Ongemakkelijk in steedse omgeving. Fout gezelschap, foute keuzes, foute uitgevers. De verlopen kring van het tijdschrift Heibel, die sinds het vertrek naar hogere regionen van Walter Van den Broeck, wild om zich heen is blijven schoppen, terwijl iedereen al weggegaan was.

Fulmineren tegen spoken, verongelijkt gal spuwen. Robin Hannelore, Frans Depeuter, Jan Veulemans, de auteurs uit de stal van De Roerdomp, het eigen beheer, De Clauwaert. Die men zelden au sérieux neemt, tot ze onder pseudoniem anderen een Antwerpse neus zetten – zoals Koen Dillen deed met zijn biografie van Sarkozy als Maarten van der Roest, en met zijn veel geprezen studie over François Mitterrand onder de pennaam Vincent Gounod – opgehemeld in het NRC en in De Morgen, tot ze met vuurrode wangetjes ontdekten wie de auteur werkelijk was.

Het icoon van de Vlaamse volksaard

Willy De Bleser cultiveerde zijn bescheidenheid. Hij kwam uit de gelegen, en stak zijn niet aflatende bewondering voor Piet Van Aken nooit onder stoelen of banken. Zelf koos hij voor een ander type heroïsche dompelaar: niet de steenbakkerijknecht, de tijden waren veranderd en de klampsteen verdween uit de droogloodsen, maar de wielrenner. Het icoon van de Vlaamse volksaard.

In het zog van “vuile muile” Jan Emie Daele, en van zijn kompaan Robin Hannelore (August Obbels), hemelde De Bleser de tragiek van de eeuwige tweede op in Parijs-Tours (1983). Toen al was De Bleser ongemerkt op de terugweg. Deze roman zou zijn eigen tragiek symboliseren.

Want hij was krachtig begonnen met de verhalenbundel De Adders (1975), en hij kreeg enige renommee met Het Verhaal van Teraja en Werjonjo (1977). Ik heb er de archieven van de Vlaamse cultuurraad op nageslagen uit 1978. In het verslag van 5 juni 1979 (stuk 4-I/BZ 1979 – nr. 2-B Bijlage) staat helemaal weggedoken tussen Georges Adé (De Grote Boodschap), Gerard Walschap (Omnibus) en John Vermeulen (De Blinde Planeet) dat van De Bleser 50 exemplaren werden aangekocht voor verspreiding in boekerijen en verenigingen (totaalprijs: 14.750 frank).

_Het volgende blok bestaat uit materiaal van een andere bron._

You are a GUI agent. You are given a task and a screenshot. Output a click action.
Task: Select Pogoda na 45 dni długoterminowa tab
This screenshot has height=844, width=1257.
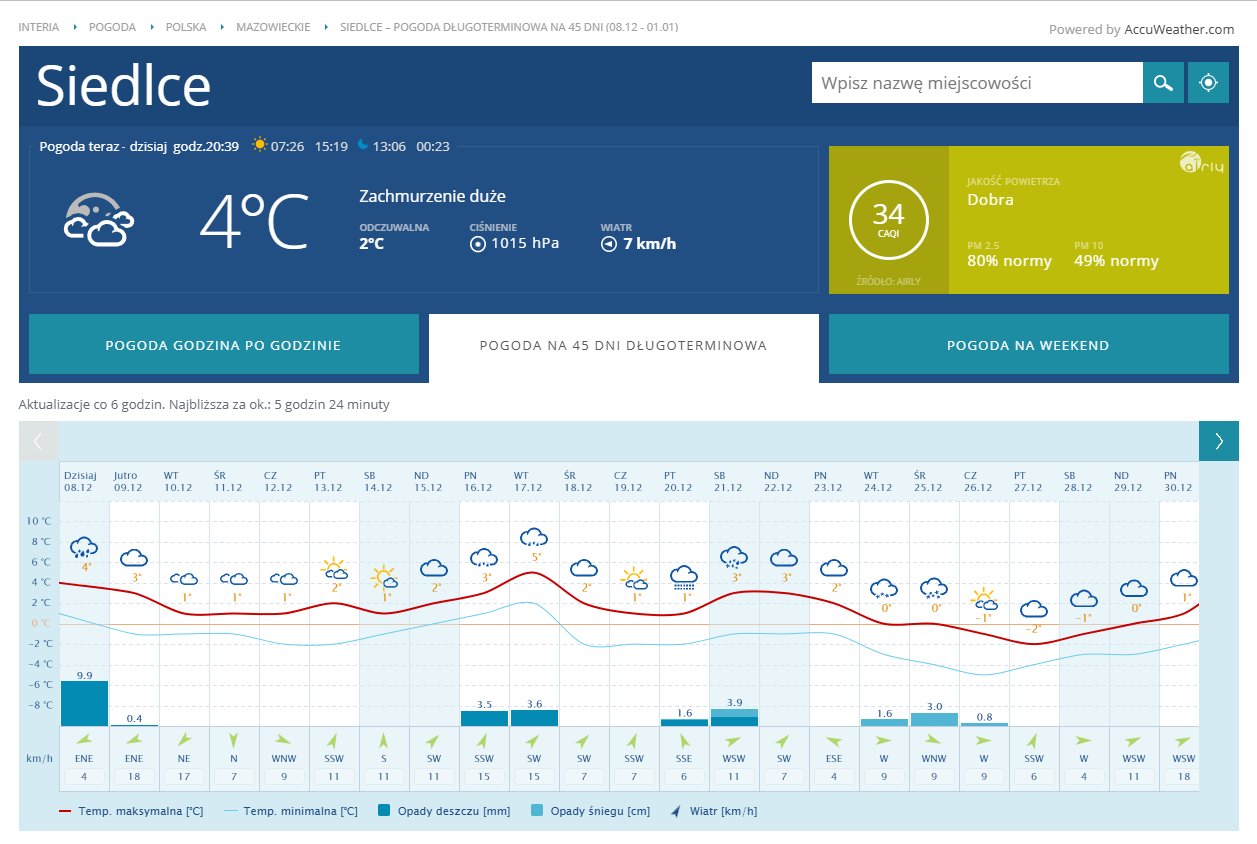click(623, 345)
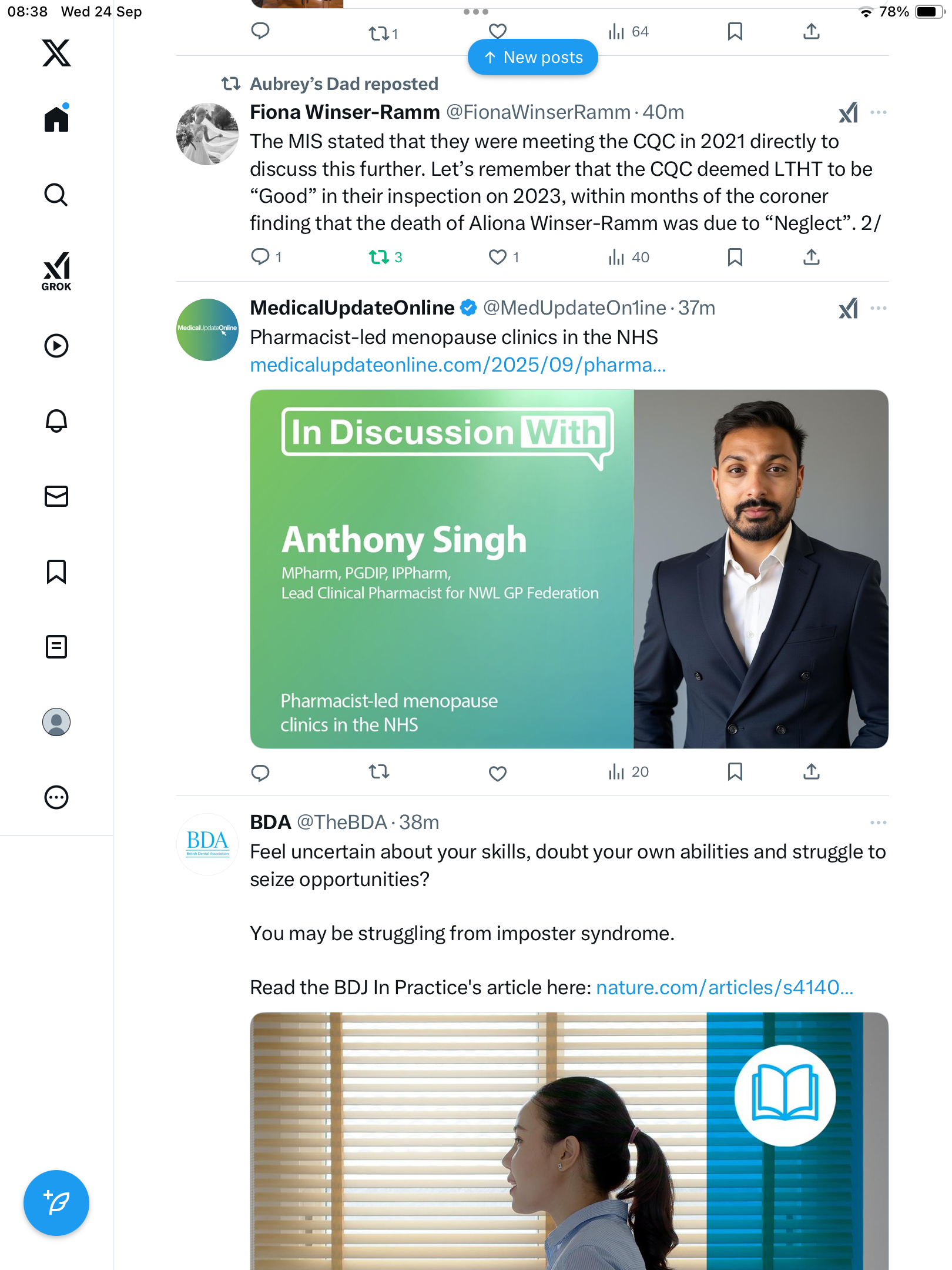Viewport: 952px width, 1270px height.
Task: Open the Anthony Singh discussion image
Action: pyautogui.click(x=569, y=569)
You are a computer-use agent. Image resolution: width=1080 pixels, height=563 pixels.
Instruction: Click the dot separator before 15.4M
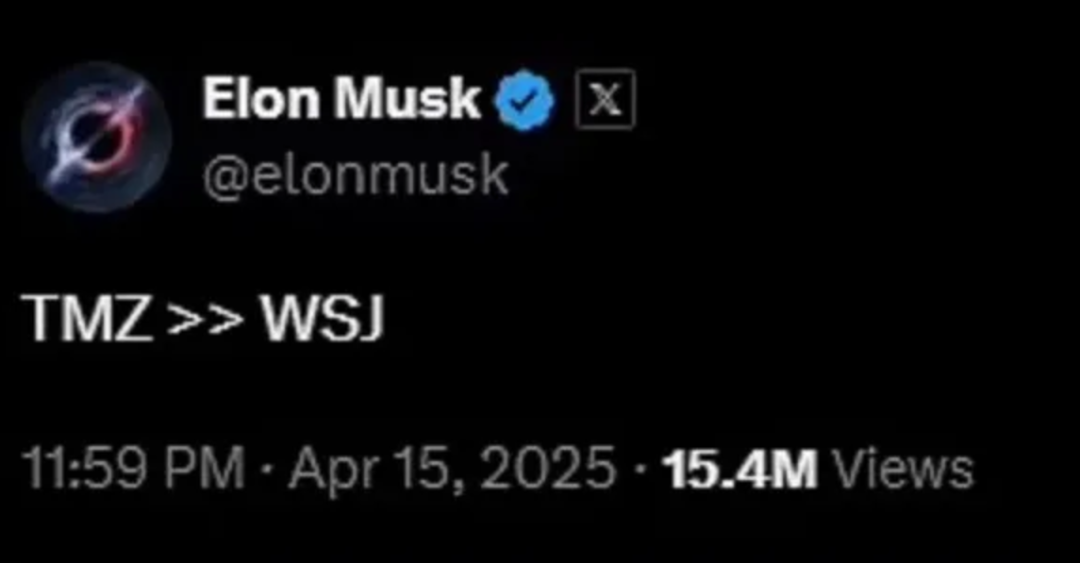[641, 468]
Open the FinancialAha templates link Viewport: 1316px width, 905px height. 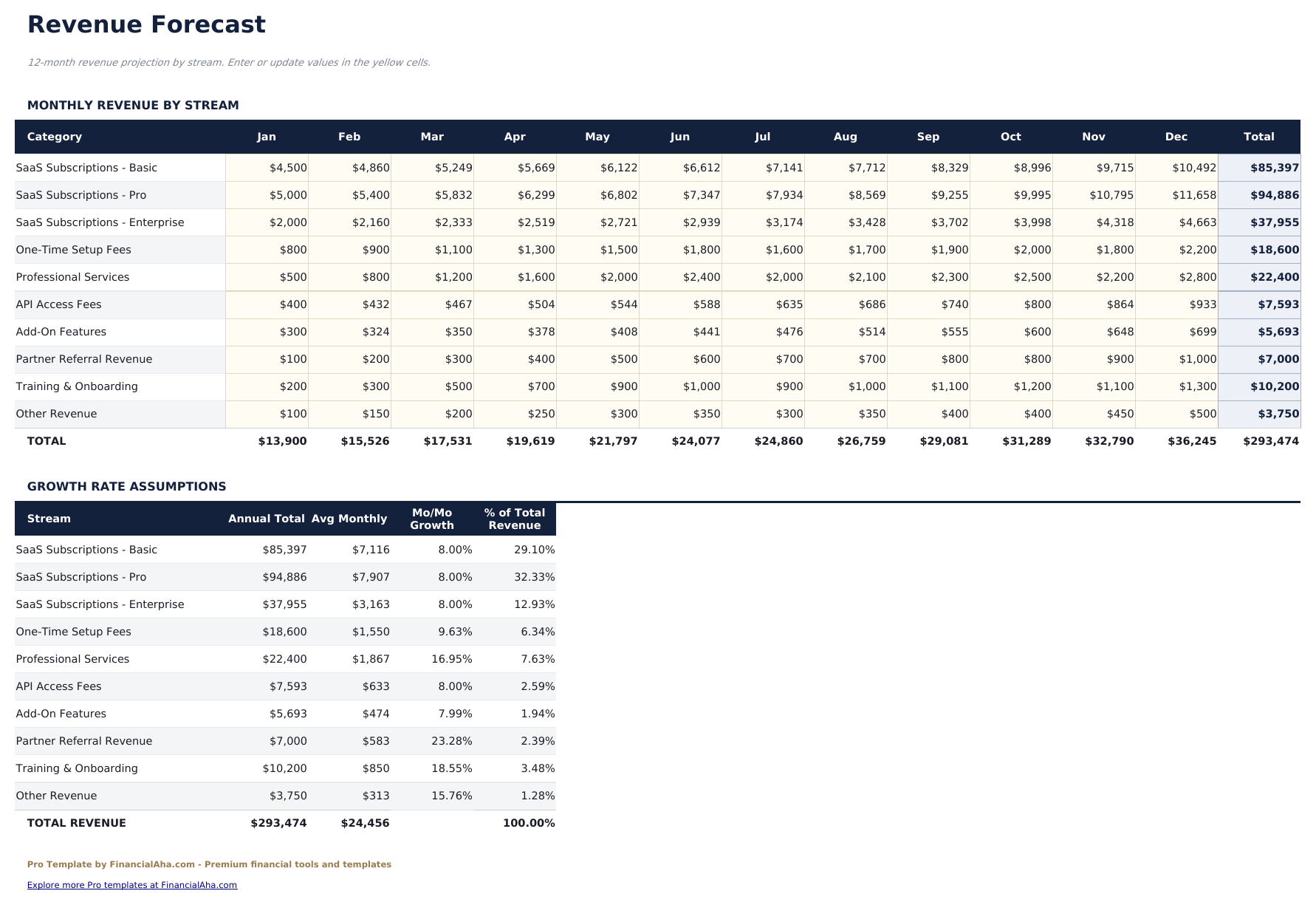click(x=130, y=884)
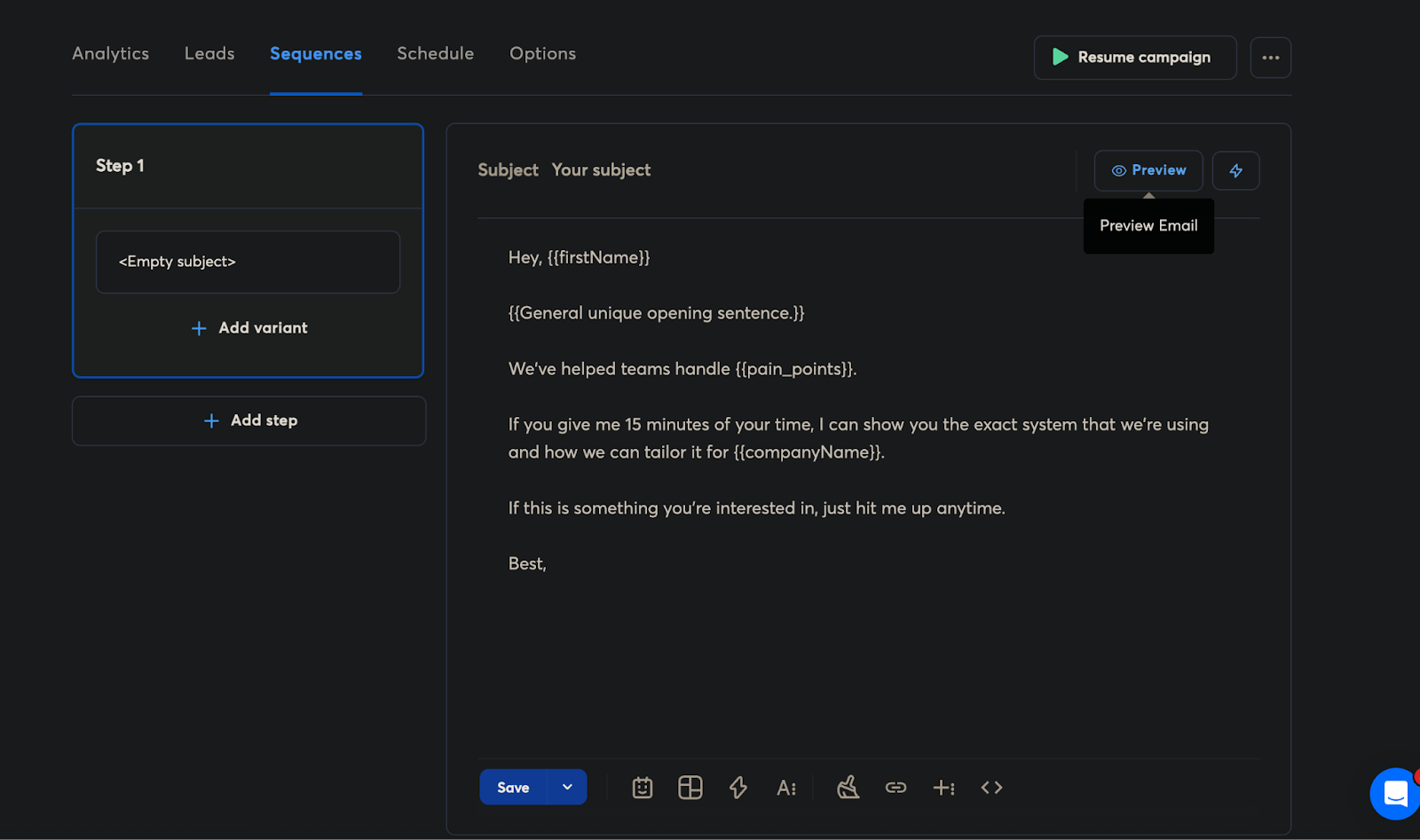Expand the Save button dropdown arrow
Image resolution: width=1420 pixels, height=840 pixels.
point(567,787)
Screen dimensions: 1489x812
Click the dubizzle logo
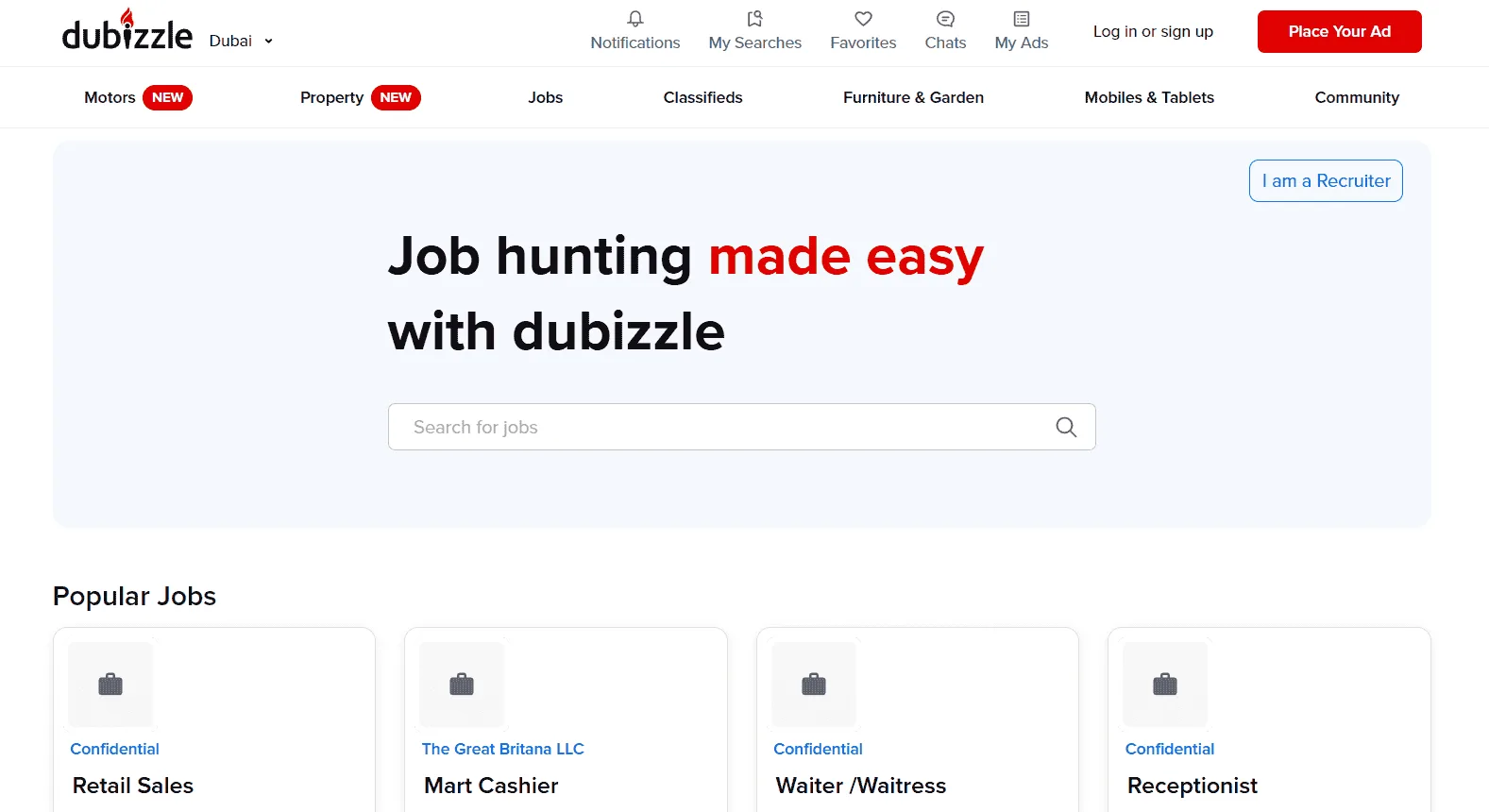coord(127,32)
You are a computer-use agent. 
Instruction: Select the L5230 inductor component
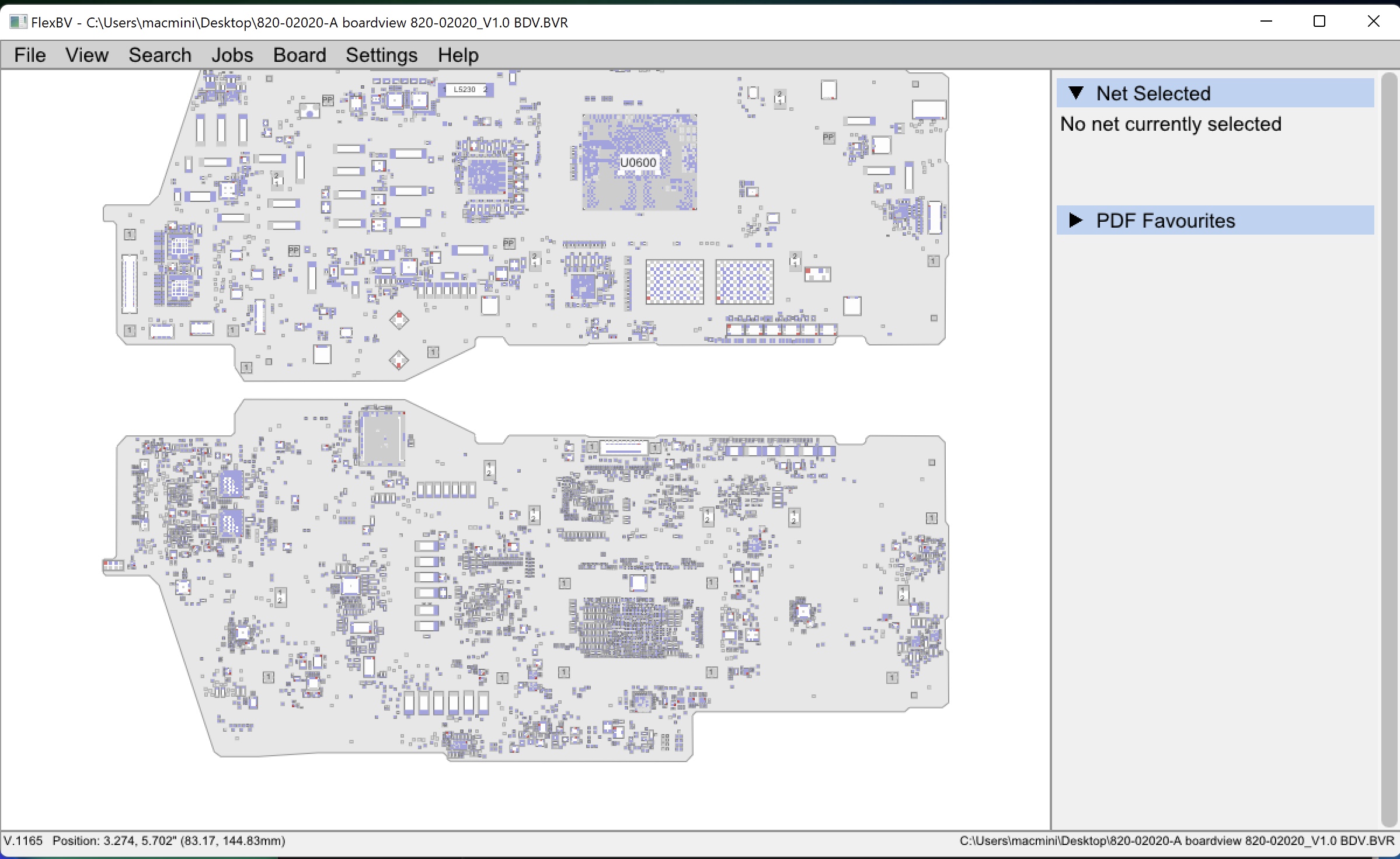[x=466, y=89]
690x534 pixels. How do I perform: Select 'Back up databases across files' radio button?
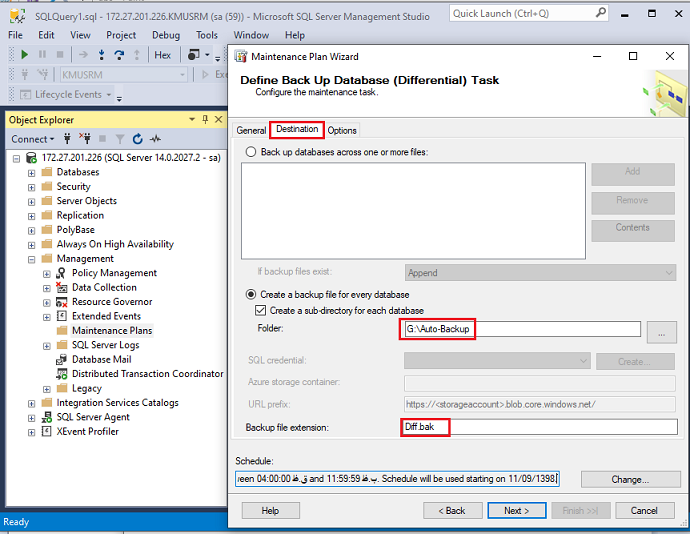[x=250, y=152]
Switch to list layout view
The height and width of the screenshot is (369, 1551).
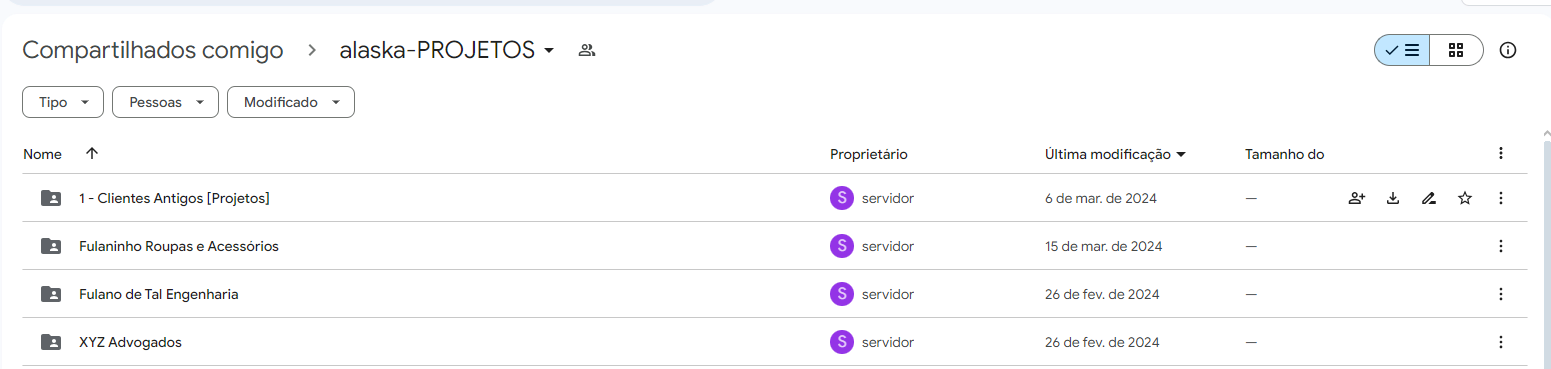point(1402,50)
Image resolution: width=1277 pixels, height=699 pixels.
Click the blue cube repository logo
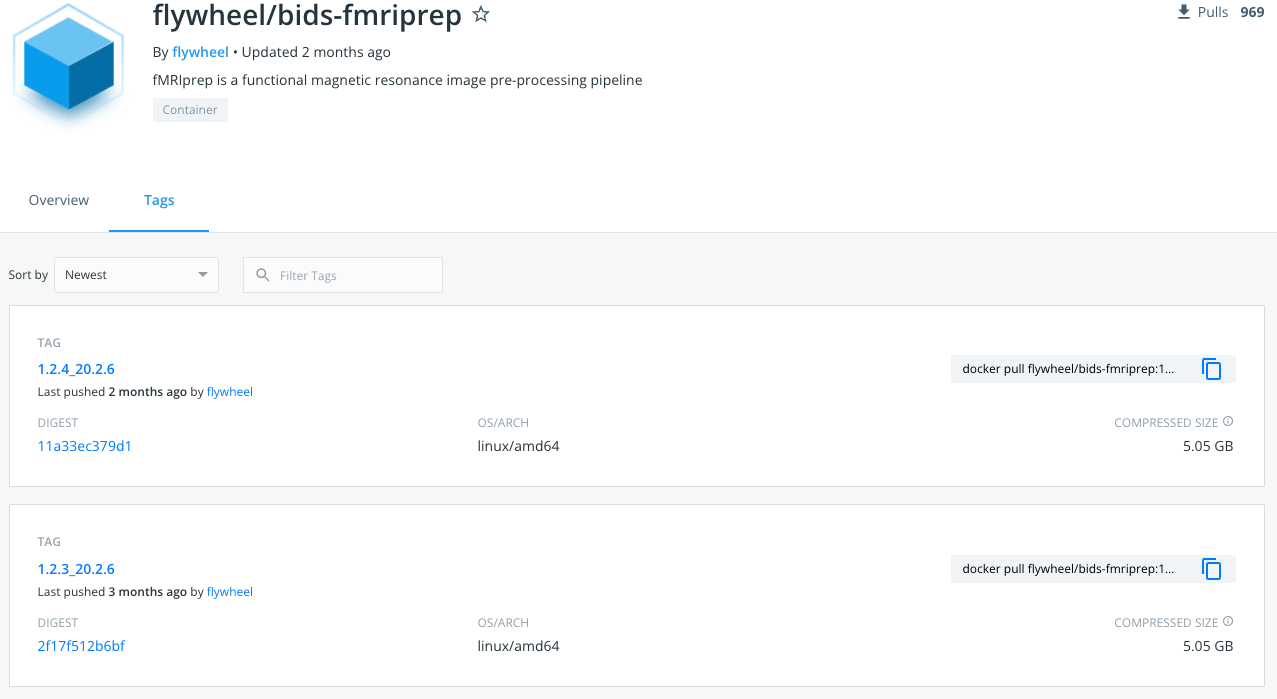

Daar kunnen schrijvers niet van leven – en dus werkte De Bleser voor de dagelijkse kost in de diamant. Hij was schuchter, teruggetrokken, stil, en al blij dat zijn novellen en korte romans gedrukt werden. Bijgezet in vage kringen als Ex libris of het Genootschap Jet Jorssen – de ex-leidster van de collaboratiebeweging “Vlaamsche Jeugd”, aan wie hij een monografie wijdde in 1988, twee jaar voor haar dood. (Het Genootschap werd trouwens opgedoekt toen haar weduwnaar Karel De Cat stierf in 2005). Met hetzelfde animo schreef hij een werkje over paus Johannes XXIII.

De Bleser trof geen verwijt. Hij waardeerde mensen om wat ze waren, niet om wat ze gedaan hadden. Hij was meegaand en stond open voor iedereen. Dat is hem vaak ten kwade geduid. En toch waren er ook jongeren van “onverdachten” huize die de kwaliteiten van Willy De Bleser als schrijver wisten te onderkennen.

Zo werd hij laureaat van een verhalenwedstrijd uitgeschreven door het jongerentijdschrift De Brakke Hond. Hij publiceerde er drie van zijn beste kortverhalen: “Xavier-Fernand, pictor fauvis” (1986), “De Ratten” (1987) en “Pancritius, of de naam van de oorlog” (1988). Van zijn latere romans zijn hooguit de titels bekend, gelezen werden ze nauwelijks: Gevecht met de Els (1993), Dodendans (1997), De Grote Leegte (1998).

De Bleser is gegaan zoals hij geleefd heeft: wat weggedoken, onopvallend, verborgen in het struikgewas achter hitsige aanstormende talenten. Wat monkelend om al het vergankelijke, wat verlegen om de sensualiteit die hij zo graag zelf beschreef.

En met eeuwige zelftwijfel: “Naast een prima metabolisme en een regelmatige, gezonde – ik durf bijna zeggen: voortreffelijke – stoelgang, bezit ik een ijzersterk autonoom zenuwstelsel; van waaruit ik, godzijgeprezen, een onverwoestbare levensdrift en – aanvaarding betrek” (voorwoord bij Het Concert, 1981). Zo’n bekentenis tekent zijn eenvoud. Wie wordt er anders begraven in Ekeren-Bunt? Uitgeleide gedaan in een kerkje gewijd aan de heilige Theresia? En gewoon op de strooiweide verspreid? Waar hij de grond terugvond die hem tot de letteren bracht. Terug bij Piet Van Aken. Want “de nacht kauwt alle geluiden fijn”.